» PROBLEM STATEMENT
Reproduce every record precisely, leaving no line out.

Collected data
-=-=-
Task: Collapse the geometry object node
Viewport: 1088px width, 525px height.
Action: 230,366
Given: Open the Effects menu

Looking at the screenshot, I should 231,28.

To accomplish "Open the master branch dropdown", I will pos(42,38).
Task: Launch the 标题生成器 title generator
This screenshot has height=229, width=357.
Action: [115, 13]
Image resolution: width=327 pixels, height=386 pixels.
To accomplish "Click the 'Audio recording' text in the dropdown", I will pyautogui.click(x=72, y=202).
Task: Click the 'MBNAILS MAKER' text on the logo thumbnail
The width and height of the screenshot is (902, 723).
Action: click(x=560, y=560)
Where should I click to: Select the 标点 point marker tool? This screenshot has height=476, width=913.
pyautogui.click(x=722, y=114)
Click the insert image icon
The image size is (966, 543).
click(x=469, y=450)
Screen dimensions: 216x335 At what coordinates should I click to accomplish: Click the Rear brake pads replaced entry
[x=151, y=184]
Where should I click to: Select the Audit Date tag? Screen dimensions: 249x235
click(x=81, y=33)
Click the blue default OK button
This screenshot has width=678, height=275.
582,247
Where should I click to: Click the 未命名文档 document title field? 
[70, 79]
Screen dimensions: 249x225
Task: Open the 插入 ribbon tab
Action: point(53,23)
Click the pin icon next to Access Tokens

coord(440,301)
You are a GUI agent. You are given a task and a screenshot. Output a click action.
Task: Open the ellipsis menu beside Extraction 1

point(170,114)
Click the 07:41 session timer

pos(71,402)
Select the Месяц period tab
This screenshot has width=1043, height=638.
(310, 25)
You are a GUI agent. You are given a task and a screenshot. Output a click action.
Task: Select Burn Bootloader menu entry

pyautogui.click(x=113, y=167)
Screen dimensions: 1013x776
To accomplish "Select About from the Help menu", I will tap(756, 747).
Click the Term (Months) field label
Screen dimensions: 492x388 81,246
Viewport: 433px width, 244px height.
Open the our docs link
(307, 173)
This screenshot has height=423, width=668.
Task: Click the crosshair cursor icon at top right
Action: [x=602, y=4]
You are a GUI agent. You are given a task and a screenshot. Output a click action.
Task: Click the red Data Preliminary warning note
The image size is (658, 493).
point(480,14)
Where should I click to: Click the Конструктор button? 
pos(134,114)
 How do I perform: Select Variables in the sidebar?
-=-=-
» RESULT BELOW
Task: Collapse the geometry object node
Viewport: 1088px width, 525px height.
Action: 230,366
Given: Open the Effects menu

Looking at the screenshot, I should 231,28.

To accomplish "Open the master branch dropdown", I will pos(42,38).
Task: Launch the 标题生成器 title generator
This screenshot has height=229, width=357.
Action: [115, 13]
Image resolution: width=327 pixels, height=386 pixels.
To accomplish "Click the 'Audio recording' text in the dropdown", I will pyautogui.click(x=72, y=202).
Task: Click the 'MBNAILS MAKER' text on the logo thumbnail
The width and height of the screenshot is (902, 723).
Action: click(x=560, y=560)
Where should I click to: Select the 标点 point marker tool? This screenshot has height=476, width=913.
pyautogui.click(x=722, y=114)
Click the insert image icon
The image size is (966, 543).
click(x=469, y=450)
Screen dimensions: 216x335 At what coordinates should I click to accomplish: Click the Rear brake pads replaced entry
[x=151, y=184]
Where should I click to: Select the Audit Date tag? Screen dimensions: 249x235
click(x=81, y=33)
Click the blue default OK button
This screenshot has width=678, height=275.
582,247
Where should I click to: Click the 未命名文档 document title field? 
[70, 79]
Screen dimensions: 249x225
Task: Open the 插入 ribbon tab
Action: point(53,23)
Click the pin icon next to Access Tokens

coord(440,301)
You are a GUI agent. You are given a task and a screenshot. Output a click action.
Task: Open the ellipsis menu beside Extraction 1

point(170,114)
Click the 07:41 session timer

pos(71,402)
Select the Месяц period tab
This screenshot has width=1043, height=638.
(310, 25)
You are a GUI agent. You are given a task and a screenshot. Output a click action.
Task: Select Burn Bootloader menu entry

pyautogui.click(x=113, y=167)
Screen dimensions: 1013x776
To accomplish "Select About from the Help menu", I will tap(756, 747).
Click the Term (Months) field label
Screen dimensions: 492x388 81,246
Viewport: 433px width, 244px height.
Open the our docs link
(307, 173)
This screenshot has height=423, width=668.
Task: Click the crosshair cursor icon at top right
Action: [x=602, y=4]
You are a GUI agent. You are given a task and a screenshot. Output a click action.
Task: Click the red Data Preliminary warning note
The image size is (658, 493).
point(480,14)
Where should I click to: Click the Конструктор button? 
pos(134,114)
 How do I perform: Select Variables in the sidebar?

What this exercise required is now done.